* _WORK TO COMPLETE_:
1. List every improved property of new polypeptides that the passage on polypeptide variants names as achieved through these techniques.
2. Summarize the passage on polypeptide variants in two sentences.
3. Carry on the passage on polypeptide variants from its final sentence.

* _GIVEN TEXT_:
=== Section Start ===

An increasing number of polypeptides, including enzymes and non-enzymatic proteins, are being produced industrially, for use in various industries, household, food/feed, cosmetics, medicine etc. The major source for these proteins is and have been microorganism found in nature. However, since science have developed many new techniques for creating variants of polypeptides through protein engineering, it is becoming increasingly important to be able to make huge populations of protein variants, to screen and select for new properties.
The classic approach for finding polypeptides with new and special properties, have been to screen wild type organism present in nature. This has been a very successful way of generating polypeptides to be used in such diverse areas as the above mentioned industries. Furthermore it is possible to generate new variants of a protein by classical mutation of the microorganism. However, since this approach is a very labour and time consuming process, researchers have in the last two decades been developing improvements on existing polypeptides by creating artificial diversity, using more specific and therefor faster techniques, such as protein and genetic engineering.
Such artificial diversity can be generated by using recombinant DNA techniques such as site-directed or random mutagenesis. This approach generates a population of polypeptide variants which can be selected according to the newly acquired phenotype of the given organism used for the experiments. Such phenotypic screen has its limitations according to the number of mutants it would be possible to screen. First of all one would have to set up a screening assay where a given new property of a polypeptide can be detected and the given mutant can be isolated. Then the DNA encoding the polypeptide is to be isolated and characterized.
These techniques have been used successfully to create new important polypeptides exhibiting improved properties, such as higher specific activity, higher stability under high or low pH, temperature stability, stability under oxidizing conditions etc.
However successful this approach has been, there is still a limitation in the number of polypeptides it is possible to screen and test by using these techniques. Therefore it is of interest to create novel systems, whereby it is possible to combine the screening and the selection in one procedure.
Furthermore such a procedure should make it possible to pick out only those variants with the best properties under given conditions, and these variants should be picked out of a variant population consisting of more than 10.sup.8 members.

=== Section End ===

* _DATASET_:
=== Section Start ===

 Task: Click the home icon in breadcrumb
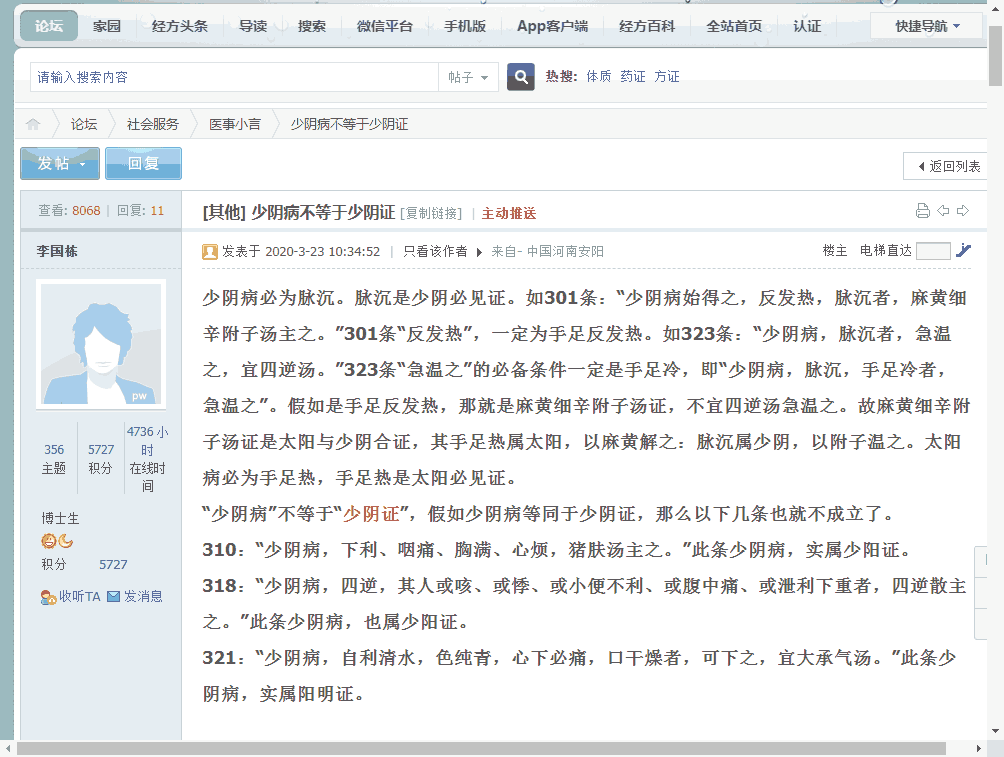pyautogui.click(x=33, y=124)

=== Section End ===
=== Section Start ===

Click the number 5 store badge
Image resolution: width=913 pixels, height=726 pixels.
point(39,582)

=== Section End ===

* _ANSWERS BY TASK_:
1.
- Higher specific activity
- Higher stability under high or low pH
- Temperature stability
- Stability under oxidizing conditions

2. Polypeptides for industrial use have come mainly from microorganisms in nature, and because screening wild type organisms and classical mutation is labor and time consuming, researchers have turned to protein and genetic engineering, such as site-directed or random mutagenesis, to create artificial diversity. These techniques have produced polypeptides with improved properties, but they limit how many variants can be screened, so it is of interest to create systems that combine screening and selection in one procedure and pick out the best variants from a population of more than 10^8 members.

3.
One promising approach for making such artificial diversity and selecting for a new or improved specific polypeptide feature is the technique known as "phage display". This technique couples the genotype with the phenotype making it possible to select the two characteristics together. Hereby eliminating a couple of steps present in the above mentioned approaches.
Phage display is a fairly new technique first used and described by George P. Smith in 1988 (a first attempt was made in 1985). The earliest patents were granted to R. C. Ladner (U.S. Pat. Nos. 5,096,815 and 5,223,409) relating to "Generation and selection of novel DNA-binding proteins and polypeptides" and "Directed evolution of novel binding proteins", respectively. These two patents contain a wealth of references giving the background for the techniques.
Bacteriophage display systems have been developed that link a polypeptide or peptide of interest to the DNA that encodes it. Such display systems have been used to screen peptide libraries for binding to selected target molecules and to display functional proteins with the potential of screening these proteins for desired properties (see references 12 to 15).
Recently, improvements of the display approach have made it possible to express enzymes as well as antibody fragments on the bacteriophage surface thus allowing for selection of specific properties by selecting with specific ligands (see references 2-6, and 16-18).
For display of antibodies there is a large amount of references describing this successful approach. When it comes to the display of enzymes this is a less developed area, however there are some examples of this approach (see references 1, 8, and 10).
Especially the selection principles for enzyme phages are under evaluation and development. It has been shown that the enzymatic mechanism of a given enzyme can be used as means of binding principal by the use of suicidal inhibitors (see references 1 and 9).